Physicists are setting up the theory of quantum gravity to put together two major discoveries of physics in the 20th century: the theory of relativity and quantum physics.

The theory of relativity explains both how space and time are related to each other and how gravitation works. Quantum physics describes the workings of the microscopic world, where laws of probability replace the deterministic view used to describe our everyday world.

Until now, physicists have been considering many scenarios for quantum gravity, but these scenarios have never been experimentally confirmed.

The hypotheses put forward by Nanopoulos and his collaborators has been under experimental scrutiny, and the results obtained during the last few months are encouraging.

"One way to experimentally test our hypothesis is to consider galaxies or other objects in the sky that are very far from us," says Nanopoulos. "Then we collect the photons (particles of light) simultaneously emitted by these sources, and we look at differences of arrival times in a detector on earth between photons of different frequencies. The photons of higher frequencies should come later."

The frequency-dependent expression of the speed of light depends on the gravitational constant, a quantity that is known since Newton established his law of gravitation.

By using the differences in photon arrival times of six astronomical sources, Nanopoulos and his collaborators estimated an upper bound of the value of the gravitational constant from the data, and compared their results with the expected value.

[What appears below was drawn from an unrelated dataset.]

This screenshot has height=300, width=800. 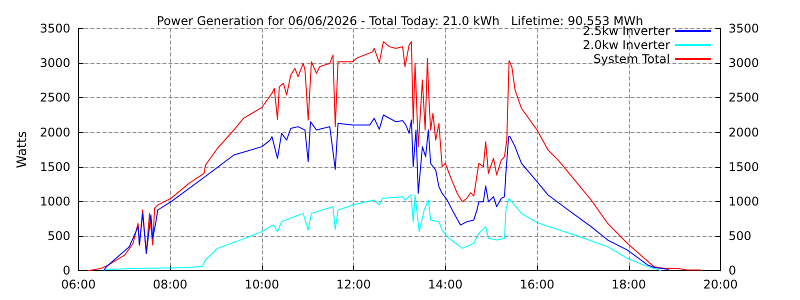 What do you see at coordinates (66, 271) in the screenshot?
I see `y-tick-label: 0` at bounding box center [66, 271]. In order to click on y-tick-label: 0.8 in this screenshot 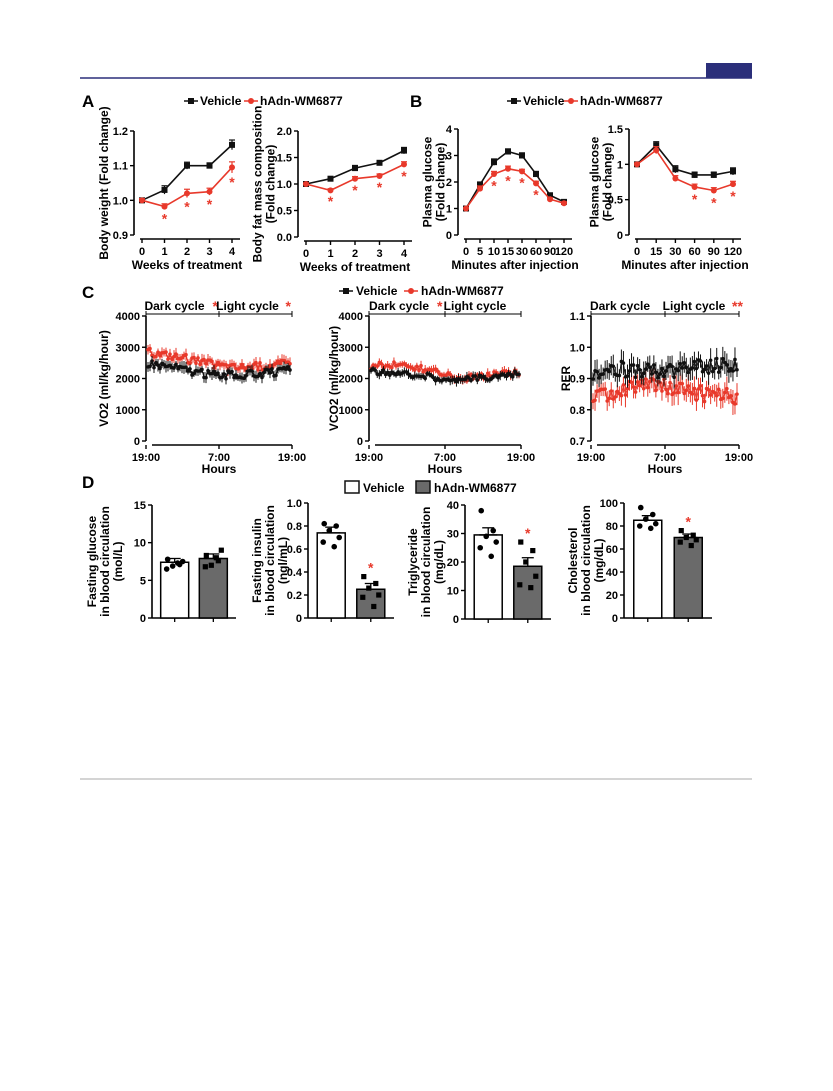, I will do `click(578, 411)`.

"We were amazed to see that if we use all these astronomical data, we find very reasonable values for the gravitational constant," says Nanopoulos. "That was our first surprise: the fact that, put together, a bunch of data that had nothing to do with the gravitational constant, gave us values so close to what we would expect to find."

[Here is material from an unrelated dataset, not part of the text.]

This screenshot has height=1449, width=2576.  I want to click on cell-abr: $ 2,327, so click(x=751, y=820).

A second experimental encouraging result about the frequency-dependence of the speed of light was provided by the HEGRA (High Energy Gamma Ray Astronomy) experiment, which is detecting photons from outer space, and is situated in La Palma, Canary Islands.

The frequency-dependent expression of the speed of light was used to solve a problem faced by three physicists: Tadashi Kifune, from the University of Tokyo in Japan, Ray Protheroe, from the University of Adelaide in Australia, and Hinrich Meyer, from the University of Wuppertal in Germany.

The problem occurred when HEGRA physicists detected very energetic photons emitted by the galaxy Markarian 501.

"The most energetic of these photons were expected to interact with other very low-energy photons from the infrared background radiation, which is a radiation present since the early universe," says Nanopoulos. "When a very energetic photon interacts with a low-energy photon, they have just the right quantity of energy to create an electron-antielectron pair. But physicists at HEGRA did not see any of the expected electron-antielectron pairs, but did observe very energetic photons instead.

"By using the frequency-dependent expression of the speed of light, Kifune, Protheroe and Meyer found that the combined energy of each type of photon was not enough to create an electron-antielectron pair," adds Nanopoulos. "That is why no electron-antielectron pair has been observed."

If by looking at more energetic photons, HEGRA never detects the expected electron-antielectron pairs, this would provide further support of the new hypothesis put forward by Nanopoulos and his collaborators.

"This frequency-dependence of the speed of light changes drastically our view of the theory of relativity," Nanopoulos says. "It is also the first time that we have a window of opportunity to study quantum gravity, and thus scientifically study the origin of the Universe. It is a fantastic thing that we can experimentally magnify such a tiny effect."

Nanopoulos says that if the frequency-dependence of the speed of light is further confirmed by other experiments, the theory of relativity would still be valid under certain circumstances.

"There is nothing wrong with Einstein's theory of relativity. If the energy of an object is much smaller than 1019 proton masses or if the distance between two objects is smaller than millions of light-years, Einstein's equations are still valid," he says.